MAI MAI MAI: Rimorso

Als der Römer Toni Cutrone vor ungefähr zehn Jahren sein Projekt Mai Mai Mai startete, taten ihm einige Unrecht, indem sie die ersten musikalischen Lebenszeichen, allem voran das Debüt “Theta”, als kurzlebigen Abklatsch angesagter Musikmoden wie Chillwave abtaten. In den folgenden Alben, die in regelmäßigen Intervallen die Studiotore verließen, konnte er nicht nur ein kreatives Händchen für feinsinnige Kompositionen und ein souveränes Wissen um andockbare Bestände elektronischer Psychedelik demonstrieren, sondern auch eine mythologisch bewanderte Erzählstimme.

“Rimorso” kann man guten Gewissens als sein bislang “größtes” im Sinne von umfangreichstes und aufwendigstes Werk bezeichnen, und es hält mit seinen zahlreichen Gästen und dem Einsatz der menschlichen Stimme einiges an Neuerungen bereit. “Rimorso”, dessen elektronisch-akustischer Sound in fast jedem Track zu einem verqueren Clubhit taugen würde, ist eines der Alben, deren Konzept, wenn man es denn so nennen will, vage und andeutungshaft genug bleibt, um ausreichend Offenheit und Dynamik zu wahren, und doch genügend kleine Wegweiser offenbart, die auf ein diffus vorhandenes Thema deuten.

Alle Tracks auf “Rimorso” sind in einem Setting zuhause, das in seiner klanglichen und atmosphärischen Ausgestaltung an der Schnittstelle von Vergangenheit und Zukunft, von ländlicher Tradition und technoidem Futurismus zuhause ist, und wenn man einzelne Songs heranzoomt, könnte man versucht sein, ihre Motive an allen restlichen Ecken des Albums wiederzufinden. In der Tat ist so etwas wie ein kämpferisches Aufbegehren des Abseitigen, verkörpert durch weibliche Figuren, ein Motiv, das sich an einigen Stellen des Albums findet und sich mit allem anderen verträgt. Ganz im Zentrum der Aufmerksamkeit steht es in “Fimmene Fimmene”, in dem Cutrone und Gastsängerin Vera di Lecce (Nidi d’Arac) einem alten Protestsong süditalienischer Tabakarbeiterinnen neues Leben einhauchen. Ein schlichter Paukrhythmus verschmilzt mit den fast monotonen Proklamationen, deren melodische Zurückhaltung dem Song eine besondere Kraft verleiht.

AUSGANGSMATERIAL
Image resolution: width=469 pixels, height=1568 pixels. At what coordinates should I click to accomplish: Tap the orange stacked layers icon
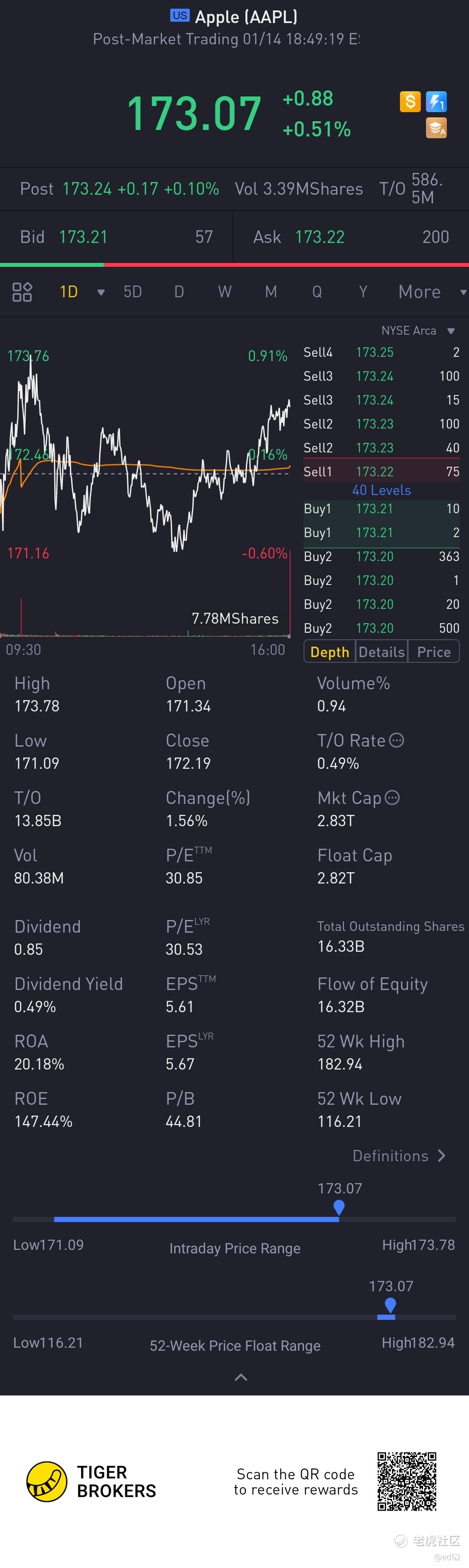click(436, 128)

AUFGABENSTELLUNG
Gib aus der Rezension zu „Rimorso“ die Passage von „MAI MAI MAI: Rimorso“ bis „mythologisch bewanderte Erzählstimme.“ wortgetreu wieder.

ERGEBNIS
MAI MAI MAI: Rimorso

Als der Römer Toni Cutrone vor ungefähr zehn Jahren sein Projekt Mai Mai Mai startete, taten ihm einige Unrecht, indem sie die ersten musikalischen Lebenszeichen, allem voran das Debüt “Theta”, als kurzlebigen Abklatsch angesagter Musikmoden wie Chillwave abtaten. In den folgenden Alben, die in regelmäßigen Intervallen die Studiotore verließen, konnte er nicht nur ein kreatives Händchen für feinsinnige Kompositionen und ein souveränes Wissen um andockbare Bestände elektronischer Psychedelik demonstrieren, sondern auch eine mythologisch bewanderte Erzählstimme.